I was reading a blog post about simple living about figuring out what that means to each individual and it got me thinking about not only what simple living is to me but about what my interests in general happen to be. Looking at my topics for blog reading on WordPress, I realised that this might be the place to start to figure out how to slow down my life in the right way. My topics are home education, paleo, and simple living.  In a way they all are very interrelated for me. 

Home education allows us to work at our own pace and individualise our children’s studies but also means we can set our on schedule or work with none at all if we want.  Home education mostly relieves stress for me.  Of course I have my wobbles at times when I worry we are “behind” in some way but day in and day out it feels like a simpler way of life.

Paleo as a way of simplifying life.  Many people would probably think this has no relation to simple living or that it makes things more complicated.  In some ways it does complicate things as I am the only one in the family that wants thus way of eating but it has great potential to simplify things.  I fell into paleo because it was easier to grab some cooked meat and s pack of berries at the shop than to pack a lunch.  I found I really enjoyed my simple quick meal and it both kept my calories down and filled me better than a sandwich, crisps and an apple.  After a while I noticed that my weight was coming down more easily too.  For me the key to paleo being a simple way of eating is not bothering with finding paleo alternatives to non-paleo foods.
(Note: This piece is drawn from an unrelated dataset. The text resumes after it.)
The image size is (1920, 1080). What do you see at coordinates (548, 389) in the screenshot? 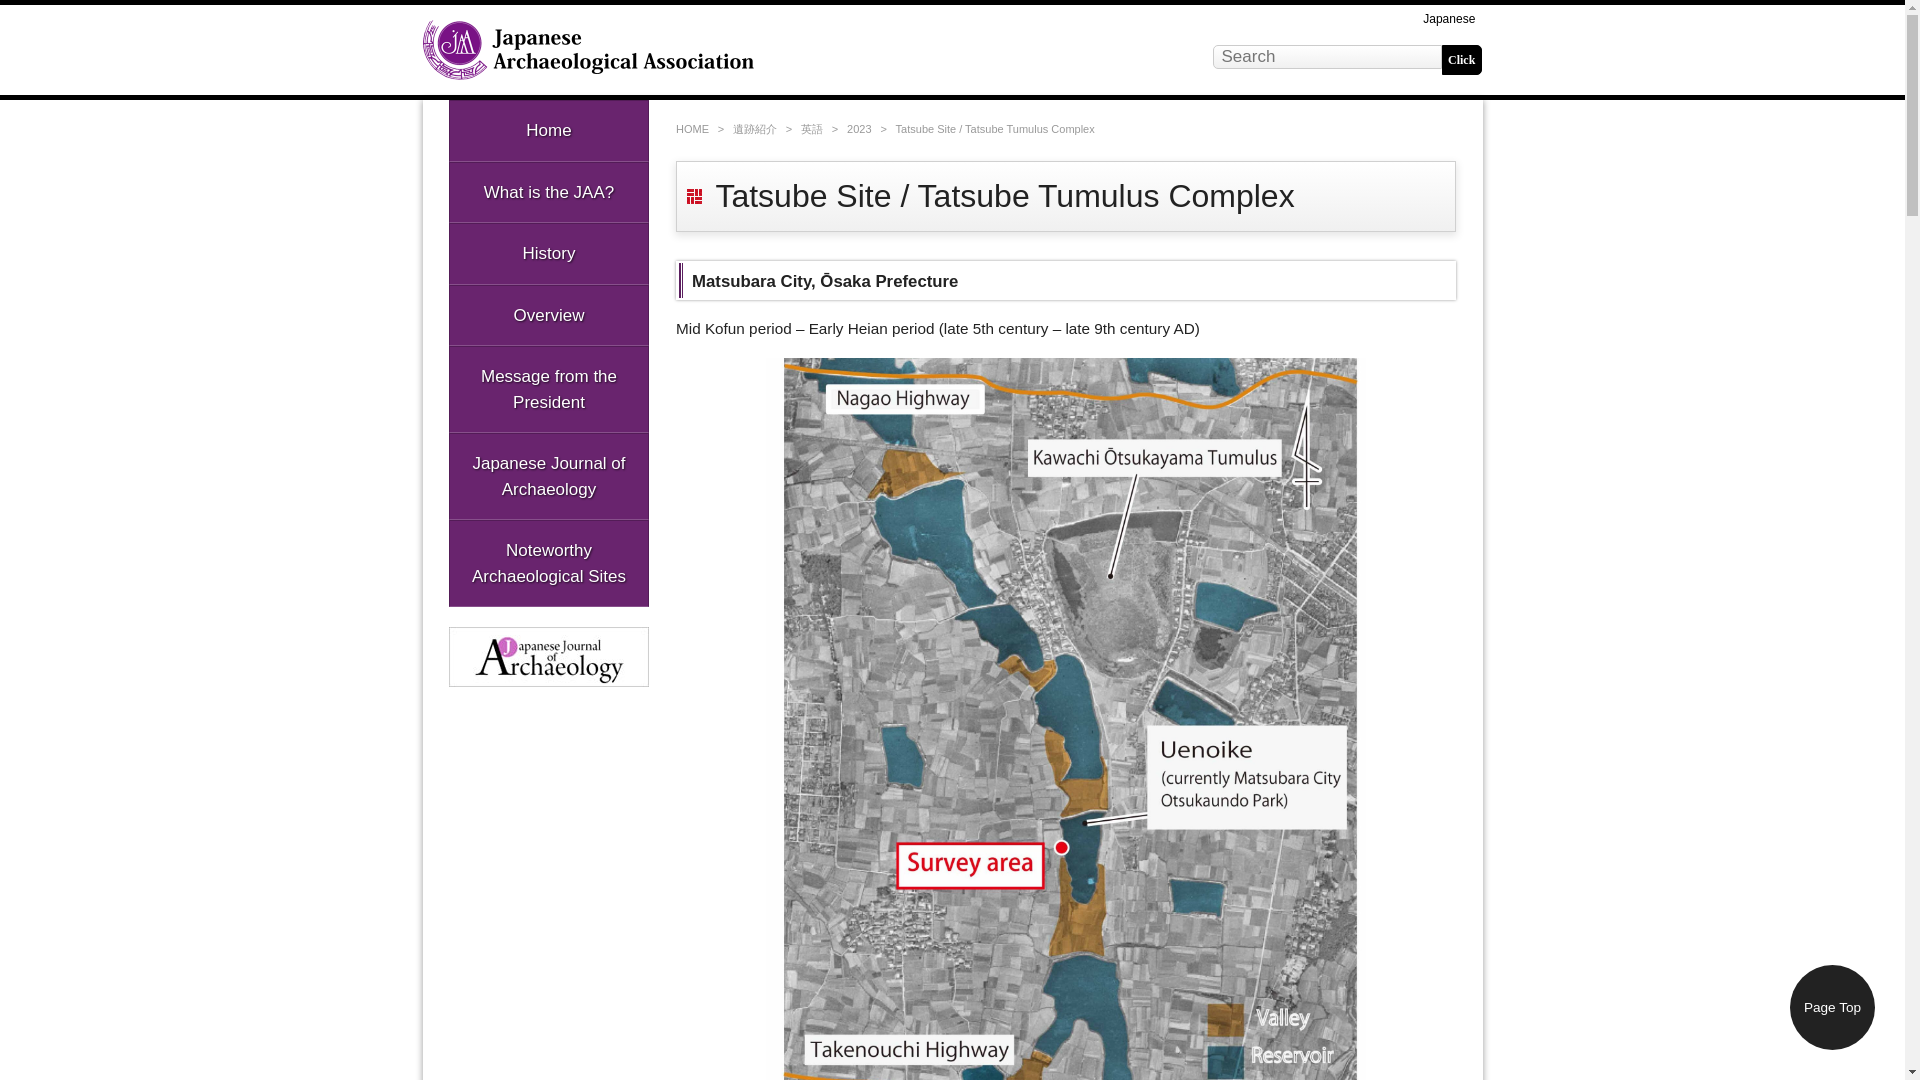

Right now this is an area of struggle for me though but I guess also an area to work on to get to my simpler life.

Simple living as a topic seems obvious but it is actually well too broad.  It tends to include everything from people talking of their embracing meditation to full on homesteading to finding God. Many of these things I skip over.  I know for me that religion does not equal calm. Homesteading is too much work and would drain me quickly. Meditation is nice and something I am working on but not something I general enjoy reading much about.  I haven’t really figured out exactly what I am looking for in this section.  I know I like the living with less stuff (but not white and sterile) kind of minimalism always catches my eye. Anything about saving money or working within a budget draws me in as well. Perhaps I need break down this category further to find my simple.

What is your simpler way of life?  What do you think would bring you to a calmer existence?  Have you found your simple or perhaps on the journey?